Some teachers actually aren’t great. He should still be polite, obviously, but it’s not necessarily entirely his fault. He’s still a child and it’s not easy being in a room where you’ll be told off whether you behave or not. I don’t think most adults would think that’s fine in a workplace. Perhaps there’s another class he could join for the subject.
There's a ridiculous attitude to young lads in some schools/by some teachers (and posters!) They’re children ffs. They aren’t all about to beat people up
and force them to take drugs, or whatever.

PumpkinSpiceAndEverythingNice · 03/11/2025 20:19

JewelMonkey · 03/11/2025 17:03

Today’s example - the whole class went to get laptops, there wasn’t enough to go round - DS and 3 others didn’t have laptops. DS got yelled at for not having a laptop. The teacher started ranting about how he doesn’t follow instructions, it went on for a while then DS pointed out there were 3 others without laptops also as there wasn’t enough to go round. Teacher then glanced at the other 3, said “for god sake” then walked off. No apology to DS, no screaming at the other 3 without, and no acknowledgment of the fact there were not enough laptops. Just DS being humiliated by teacher screaming at him for something unavoidable

So why didn’t they go and tell the teacher there weren’t enough, rather than sitting and waiting for a laptop to fall from the sky? I imagine that everyone else has got sorted with the task and some kids have sat and done nothing until the teacher has pointed it out, for them to come back with an arsey excuse that there weren’t enough, which could have been resolved if the teacher knew.
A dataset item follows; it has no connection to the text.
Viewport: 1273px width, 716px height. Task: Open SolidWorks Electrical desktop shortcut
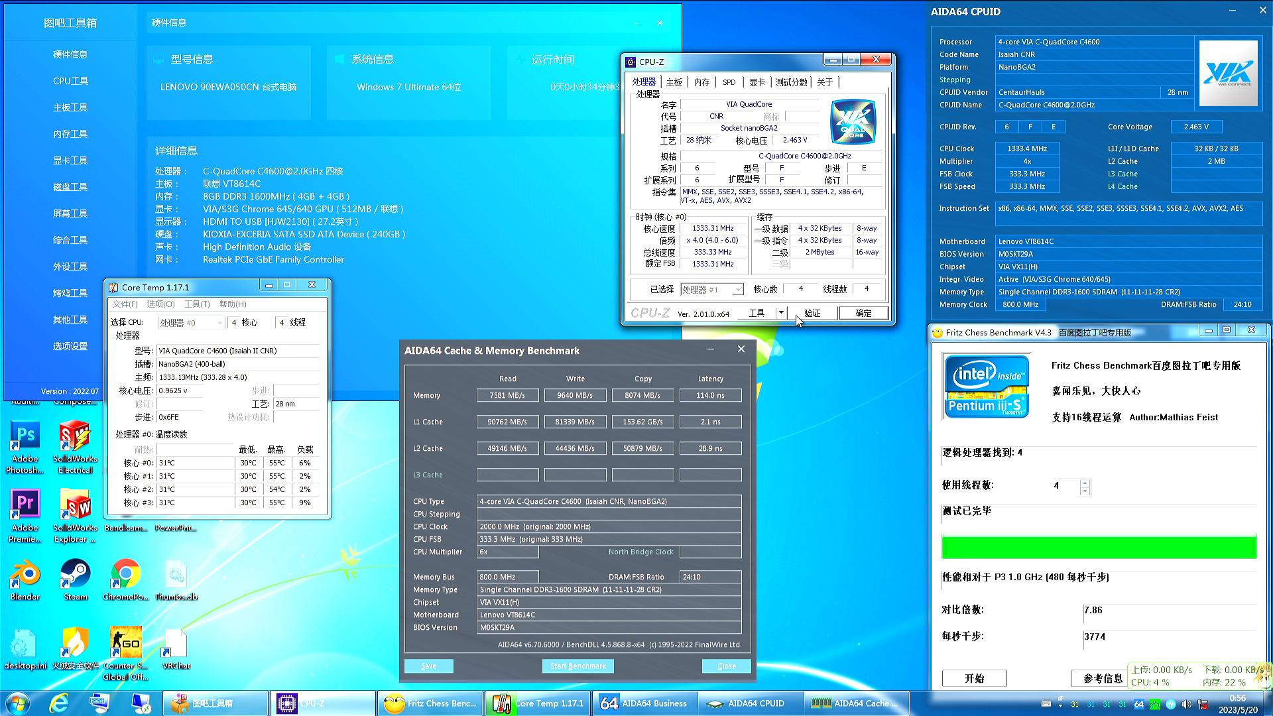[75, 437]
Superhansrantowindsor · 03/11/2025 20:21

I’ve taught in a comp for over 25 years. The vast majority of kids do what they are told when they are told. They are polite and listen well. I’m sure sometimes they are bored and would rather be elsewhere but they have the maturity and good manners to do the right thing.
Stop making excuses for your son. We have enough to do without giving up precious time on emails and meetings. They wouldn’t call you in unless it had got to a pretty bad point.
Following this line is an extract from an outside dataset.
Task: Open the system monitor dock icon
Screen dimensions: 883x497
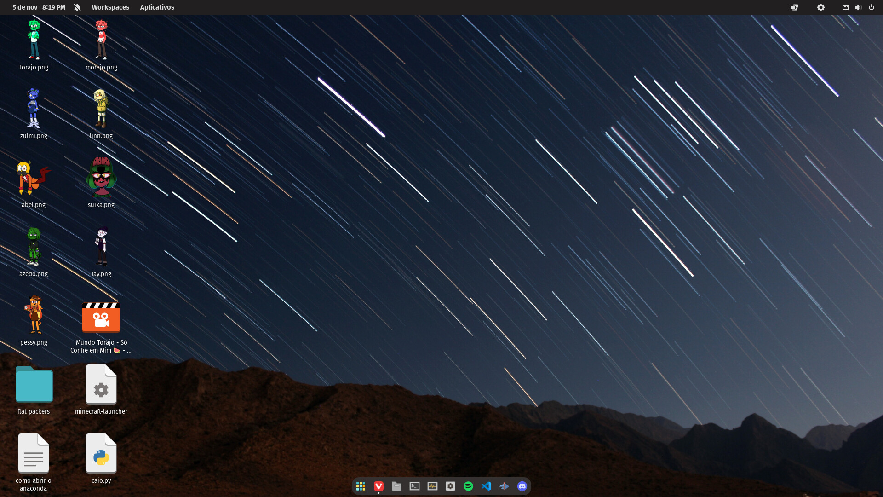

MrsJeanLuc · 03/11/2025 20:23

AutumnCosy2025 · 03/11/2025 17:18

It'll be interesting to see what they have to say.

im On the fence. Some teachers DO have a 'thing' & always puck on one child.

On the other hand I'd be encouraging DS to rise above it & see it as a challenge. 'Sorry, we are 4 short for the class, would you like us to share or where can we collect others from'. Find ways to shut down the teacher politely.

Tell him it's practise for arsehole bosses.

This.

In the working world your son will meet people who he gets on with and people he doesn't. Occasionally there will be a real prick who just doesn't like him and makes his life difficult. We all have to learn to deal with it.

I would have been more pointed than the above poster ... "I'm sorry sir, me and three other names couldn't find any laptops, do you think you could help us please". All delivered VERY politely (cultivate a "butter wouldn't melt" look 🙂).